L'histoire devient soudain un peu lourde à digérer
alors que jusqu'à présent le film était
en équilibre entre les dialogues et les rares moments
avec des FX grâtinés, le scénario prend
un peu à la légère quelques passages (la
combinaison incroyablement solide, un peu de chance, la mémoire
de l'héroïne infaillible au bon moment...etc) et
écrase un peu le précepte de départ. Finalement
l'explication de ce réveil soudain, on le sent bien,
n'est qu'une toile de fond qu'il faut bien finir d'accrocher
derrière la scène principale : une histoire d'amour,
l'exploration théorique de son fonctionnement, sa raison
d'être (amour forcé, au vue des possibilités
? Du drame ? Comment naît cet amour et pourquoi résiste-t-il
?). Et je ne renie surtout pas la toute fin : fausse happy end
parfaite qui laisse même aux spectateurs le loisir de
se poser quelques questions sur le fameux laps de temps.

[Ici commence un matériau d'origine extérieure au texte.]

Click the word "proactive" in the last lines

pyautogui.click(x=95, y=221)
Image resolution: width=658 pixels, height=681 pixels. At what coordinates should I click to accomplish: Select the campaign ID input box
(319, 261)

C. Pratt et J. Laurence ne sont pas des acteurs d'exception,
mais ils font leur boulot et le font bien, Tyldum est parfaitement
à l'aise, et avec les scènes imposantes et avec
les scènes intimistes. Le décor est tel que l'on
s'y sent comme chez soi et l'oeuvre n'est pas avare de grandes
et impressionnantes scènes, telles que celle de la piscine
et toutes celles avec ce personnage robotisé, "Arthur".
Un film qui nous surprend ? Imparfait, un peu léger,
mais difficile de ne pas être conquis par une oeuvre qui
ne va pas du tout là où on l'attend.